How to Be Remarkable When You Are Selling a Commodity

Adil Zafar
Marketing Realm
Published in
4 min readMay 2, 2020

How do you charge high prices for your products and services while having your customers thank you for it? In short, by being remarkable. When given this answer, the first thing many business owners do is mutter under their breath something like “easier said than done.” Perhaps this is because being remarkable evokes visions of being unattainably unique or creative-something that others far more talented do.

The café owner says, “Dude, I just sell coffee. How am I supposed to be remarkable?” That raises a common question: how can you be remarkable when you sell a commodity?

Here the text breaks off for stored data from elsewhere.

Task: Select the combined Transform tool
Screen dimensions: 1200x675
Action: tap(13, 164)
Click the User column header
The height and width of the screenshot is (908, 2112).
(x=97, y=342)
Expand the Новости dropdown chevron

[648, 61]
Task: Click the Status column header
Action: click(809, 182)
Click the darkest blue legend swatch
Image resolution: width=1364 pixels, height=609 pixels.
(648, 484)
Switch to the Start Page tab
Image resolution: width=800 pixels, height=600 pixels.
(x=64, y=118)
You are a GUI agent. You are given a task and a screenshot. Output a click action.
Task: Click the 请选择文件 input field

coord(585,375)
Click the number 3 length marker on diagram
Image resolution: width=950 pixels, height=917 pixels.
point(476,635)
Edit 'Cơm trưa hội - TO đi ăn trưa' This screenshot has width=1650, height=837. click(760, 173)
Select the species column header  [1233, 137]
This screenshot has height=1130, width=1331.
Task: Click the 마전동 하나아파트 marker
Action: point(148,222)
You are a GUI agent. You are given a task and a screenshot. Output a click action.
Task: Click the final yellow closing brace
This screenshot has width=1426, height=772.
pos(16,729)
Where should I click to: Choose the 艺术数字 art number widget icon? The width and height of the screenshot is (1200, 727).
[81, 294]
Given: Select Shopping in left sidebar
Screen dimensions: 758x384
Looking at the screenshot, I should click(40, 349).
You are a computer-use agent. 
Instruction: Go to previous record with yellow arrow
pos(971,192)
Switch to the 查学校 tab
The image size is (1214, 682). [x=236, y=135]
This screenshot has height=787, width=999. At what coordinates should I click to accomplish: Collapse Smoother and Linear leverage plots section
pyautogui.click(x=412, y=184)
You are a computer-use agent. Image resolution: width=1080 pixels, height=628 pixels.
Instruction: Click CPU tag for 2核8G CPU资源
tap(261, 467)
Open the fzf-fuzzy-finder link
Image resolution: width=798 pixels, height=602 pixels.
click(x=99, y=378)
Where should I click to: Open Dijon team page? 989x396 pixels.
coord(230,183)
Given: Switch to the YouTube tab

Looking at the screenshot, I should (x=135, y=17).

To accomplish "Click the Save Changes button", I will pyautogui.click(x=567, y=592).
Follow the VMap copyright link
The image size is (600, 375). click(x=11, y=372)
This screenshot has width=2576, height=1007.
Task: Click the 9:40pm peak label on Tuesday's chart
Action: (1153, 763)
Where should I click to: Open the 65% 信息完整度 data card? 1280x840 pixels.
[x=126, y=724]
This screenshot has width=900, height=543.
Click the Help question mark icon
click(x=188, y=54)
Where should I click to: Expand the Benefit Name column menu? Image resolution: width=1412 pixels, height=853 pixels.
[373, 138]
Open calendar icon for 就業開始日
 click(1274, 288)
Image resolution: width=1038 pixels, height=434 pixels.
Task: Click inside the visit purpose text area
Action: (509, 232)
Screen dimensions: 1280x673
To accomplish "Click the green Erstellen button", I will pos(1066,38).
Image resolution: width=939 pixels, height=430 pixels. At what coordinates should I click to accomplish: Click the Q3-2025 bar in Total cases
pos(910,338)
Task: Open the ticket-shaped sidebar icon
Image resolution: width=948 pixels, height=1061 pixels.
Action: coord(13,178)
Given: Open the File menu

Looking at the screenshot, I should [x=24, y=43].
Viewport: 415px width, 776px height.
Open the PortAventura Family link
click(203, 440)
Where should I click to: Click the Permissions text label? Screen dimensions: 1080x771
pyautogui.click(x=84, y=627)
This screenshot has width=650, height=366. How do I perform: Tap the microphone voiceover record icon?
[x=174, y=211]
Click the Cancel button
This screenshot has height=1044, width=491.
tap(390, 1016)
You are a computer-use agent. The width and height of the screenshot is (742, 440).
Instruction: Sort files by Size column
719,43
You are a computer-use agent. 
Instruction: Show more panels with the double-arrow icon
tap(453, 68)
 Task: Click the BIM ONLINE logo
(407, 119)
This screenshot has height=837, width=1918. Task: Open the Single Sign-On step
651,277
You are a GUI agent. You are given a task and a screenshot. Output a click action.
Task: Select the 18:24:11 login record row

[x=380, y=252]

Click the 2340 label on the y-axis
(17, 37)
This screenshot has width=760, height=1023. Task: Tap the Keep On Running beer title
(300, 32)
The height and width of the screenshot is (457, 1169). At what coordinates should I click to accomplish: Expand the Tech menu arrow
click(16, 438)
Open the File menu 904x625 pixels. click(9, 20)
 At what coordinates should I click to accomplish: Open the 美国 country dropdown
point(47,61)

Let’s look at a few examples.

When I talk about being remarkable, I don’t necessarily mean that the product or service you sell is unique. Far from it. In fact, being unique is a dangerous, difficult and expensive place to be. However, you must be different. How can our café owner be different? Check this out:

How much extra did it cost the cafe to serve art with its coffee? Pretty close to zero, I would expect. Maybe some extra training for the barista and a few extra seconds of time per cup, but how many people will each customer tell or, better still, bring in to show? Could this café owner charge 50¢ more per cup than the café down the road? For sure. That’s 50¢ of pure profit multiplied by hundreds of thousands of cups per year straight to the bottom line. Yet, is the product unique? Not by a long shot! It’s just slightly different-different enough to be remarkable.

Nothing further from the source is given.